YOUR GOAL: Copy the following listing word for word.
+++ THE DATA
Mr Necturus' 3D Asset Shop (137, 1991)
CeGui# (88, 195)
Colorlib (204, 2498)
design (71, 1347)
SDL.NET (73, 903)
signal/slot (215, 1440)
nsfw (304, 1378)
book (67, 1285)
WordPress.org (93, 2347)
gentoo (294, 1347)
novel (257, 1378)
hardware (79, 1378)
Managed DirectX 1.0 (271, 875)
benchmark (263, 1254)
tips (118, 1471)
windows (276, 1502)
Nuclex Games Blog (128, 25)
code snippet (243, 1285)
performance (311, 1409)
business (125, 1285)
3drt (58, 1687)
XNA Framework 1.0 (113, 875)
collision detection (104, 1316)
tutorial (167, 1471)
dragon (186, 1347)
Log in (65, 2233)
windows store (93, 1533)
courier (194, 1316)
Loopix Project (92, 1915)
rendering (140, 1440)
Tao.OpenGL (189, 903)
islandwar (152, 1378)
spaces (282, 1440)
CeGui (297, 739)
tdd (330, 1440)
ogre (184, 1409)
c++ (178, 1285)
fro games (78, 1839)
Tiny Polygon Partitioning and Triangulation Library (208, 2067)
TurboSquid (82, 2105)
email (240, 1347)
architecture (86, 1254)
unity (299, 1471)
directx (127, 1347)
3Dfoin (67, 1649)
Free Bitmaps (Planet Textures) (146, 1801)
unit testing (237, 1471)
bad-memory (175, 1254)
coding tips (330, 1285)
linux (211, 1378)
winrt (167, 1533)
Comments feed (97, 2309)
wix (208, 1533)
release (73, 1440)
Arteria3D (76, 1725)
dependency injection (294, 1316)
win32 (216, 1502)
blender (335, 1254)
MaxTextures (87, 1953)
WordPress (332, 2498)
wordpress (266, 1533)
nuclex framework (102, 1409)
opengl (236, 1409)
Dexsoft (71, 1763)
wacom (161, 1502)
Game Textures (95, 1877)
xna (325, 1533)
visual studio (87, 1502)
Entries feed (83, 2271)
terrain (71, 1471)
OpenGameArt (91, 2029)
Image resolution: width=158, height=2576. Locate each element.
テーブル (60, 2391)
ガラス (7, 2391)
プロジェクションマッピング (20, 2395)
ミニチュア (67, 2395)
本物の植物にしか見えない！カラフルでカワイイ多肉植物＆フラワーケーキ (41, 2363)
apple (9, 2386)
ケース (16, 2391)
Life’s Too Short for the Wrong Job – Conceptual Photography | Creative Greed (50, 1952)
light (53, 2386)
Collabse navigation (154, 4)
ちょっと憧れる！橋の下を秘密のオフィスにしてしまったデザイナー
++++++
EXERCISE RESPONSE:
Mr Necturus' 3D Asset Shop (137, 1991)
CeGui# (88, 195)
Colorlib (204, 2498)
design (71, 1347)
SDL.NET (73, 903)
signal/slot (215, 1440)
nsfw (304, 1378)
book (67, 1285)
WordPress.org (93, 2347)
gentoo (294, 1347)
novel (257, 1378)
hardware (79, 1378)
Managed DirectX 1.0 (271, 875)
benchmark (263, 1254)
tips (118, 1471)
windows (276, 1502)
Nuclex Games Blog (128, 25)
code snippet (243, 1285)
performance (311, 1409)
business (125, 1285)
3drt (58, 1687)
XNA Framework 1.0 (113, 875)
collision detection (104, 1316)
tutorial (167, 1471)
dragon (186, 1347)
Log in (65, 2233)
windows store (93, 1533)
courier (194, 1316)
Loopix Project (92, 1915)
rendering (140, 1440)
Tao.OpenGL (189, 903)
islandwar (152, 1378)
spaces (282, 1440)
CeGui (297, 739)
tdd (330, 1440)
ogre (184, 1409)
c++ (178, 1285)
fro games (78, 1839)
Tiny Polygon Partitioning and Triangulation Library (208, 2067)
TurboSquid (82, 2105)
email (240, 1347)
architecture (86, 1254)
unity (299, 1471)
directx (127, 1347)
3Dfoin (67, 1649)
Free Bitmaps (Planet Textures) (146, 1801)
unit testing (237, 1471)
bad-memory (175, 1254)
coding tips (330, 1285)
linux (211, 1378)
winrt (167, 1533)
Comments feed (97, 2309)
wix (208, 1533)
release (73, 1440)
Arteria3D (76, 1725)
dependency injection (294, 1316)
win32 (216, 1502)
blender (335, 1254)
MaxTextures (87, 1953)
WordPress (332, 2498)
wordpress (266, 1533)
nuclex framework (102, 1409)
opengl (236, 1409)
Dexsoft (71, 1763)
wacom (161, 1502)
Game Textures (95, 1877)
xna (325, 1533)
visual studio (87, 1502)
Entries feed (83, 2271)
terrain (71, 1471)
OpenGameArt (91, 2029)
Image resolution: width=158, height=2576. Locate each element.
テーブル (60, 2391)
ガラス (7, 2391)
プロジェクションマッピング (20, 2395)
ミニチュア (67, 2395)
本物の植物にしか見えない！カラフルでカワイイ多肉植物＆フラワーケーキ (41, 2363)
apple (9, 2386)
ケース (16, 2391)
Life’s Too Short for the Wrong Job – Conceptual Photography | Creative Greed (50, 1952)
light (53, 2386)
Collabse navigation (154, 4)
ちょっと憧れる！橋の下を秘密のオフィスにしてしまったデザイナー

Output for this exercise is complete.